Bei einem Feuerwehreinsatz können Atemschutzgeräteträger ganz schnell in eine Situation geraten, bei der sie nichts mehr sehen und dennoch richtig handeln sollten. So etwas führt gerne zu panikartigen Reaktionen. Denn man muß in völlig unübersichtlicher Situation seinen Standort bestimmen und sich erst noch neu orientieren. Deshalb lernten wir als junge Feuerwehrleute einen wichtigen Satz: „Stehe still und sammle dich.“ Diese Handlungsanleitung gilt immer noch, und man sollte sie gerade nach einer Abstimmung anwenden, die eine unerwartete, neue Situation erbracht hat.

Das ist nun mit dem Ausgang der Baselbieter Abstimmung über zusätzliche Subventionen für das Theater Basel so eingetreten. Persönlich gehöre ich als Befürworter auch zur Verliererseite. Vielleicht habe ich gerade deshalb den ganzen Rummel nach der Abstimmung genau verfolgt und mich auch geärgert. In einer unglaublichen Kadenz wurden Interpretationen, Schlußfolgerungen und Forderungen in die Welt gesetzt, die weder durch exakte Analysen noch durch klar durchdachte Postulate brillierten.

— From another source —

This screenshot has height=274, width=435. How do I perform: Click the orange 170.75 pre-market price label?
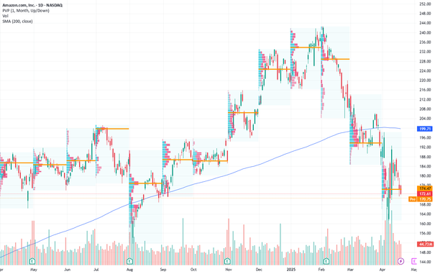pos(425,199)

Als erstes sind die marktschreierischen Proklamationen eines Gegensatzes von Unterbaselbiet und Oberbaselbiet sowie die Erfindung eines „Sarah-Jane-Grabens“ genau unter die Lupe zu nehmen. Und hier zeigt sich, daß es nicht so simpel ist, wie die Journalisten und manche Politiker es gerne hätten. Analysiert man die Resultate der Gemeinden im Bezirk Arlesheim, so zeigt sich eine genaue Drittelung: fünf Gemeinden haben mit Nein-Anteilen von  33%  bis 40 %  den zusätzlichen Subventionen stark zugestimmt. Fünf Gemeinden haben mit Nein-Anteilen von 40 % bis 47 % zugestimmt. Und fünf weitere Gemeinden haben mit einem Nein-Anteil zwischen 47,7 % und 49,6 % äußerst knappe Zustimmungen geliefert, die leicht auch ins Gegenteil hätten drehen können. Also von einem einheitlichen Unterbaselbieter Votum kann nicht die Rede sein. Ich bleibe dabei: Der ganze Kanton hat Nein gestimmt (vgl. Artikel unten). Es liegt keine extreme und geschlossene Differenz zwischen unten und oben vor. Und es sei noch angemerkt, daß dieses Thema immer dann hochkommt, wenn der Bezirk Arlesheim sein absolut dominantes Stimmpotential nicht nutzt. Bei allen andern Abstimmungen, in denen das Unterbaselbiet den Takt vorgibt, ist das dann einfach normal, selbstverständlich und logisch.

Daß die Enttäuschung im Theater Basel groß war, kann ich gut verstehen. Allerdings kann ich einige polemische Reaktionen von Verantwortlichen des Theaters nicht akzeptieren. Wer einen Betrieb führt, der in so hohem Maße von öffentlichen Geldern lebt, muß auch damit leben, daß diese Öffentlichkeit auch einmal Nein sagt. Zudem sei in Erinnerung gerufen, daß der Kanton Basel-Landschaft nicht bisherige Mittel kürzen wollte; es ging darum, ob man zusätzliche Mittel für die nächsten vier Jahre bewilligt. Besonders störend ist die Handlungsweise der Theaterverantwortlichen im Vor- und im Nachfeld. Im Vorfeld wurde eisern behauptet, es gäbe keinen Plan B. Und im Nachhinein gibt es nun nicht nur einen Plan B. Nein, es gibt einen C-, einen D-, einen E-, einen F-Plan. Es sprudelte nur so von Plänen. Glaubwürdigkeit vermittelt man auf diese Weise nicht.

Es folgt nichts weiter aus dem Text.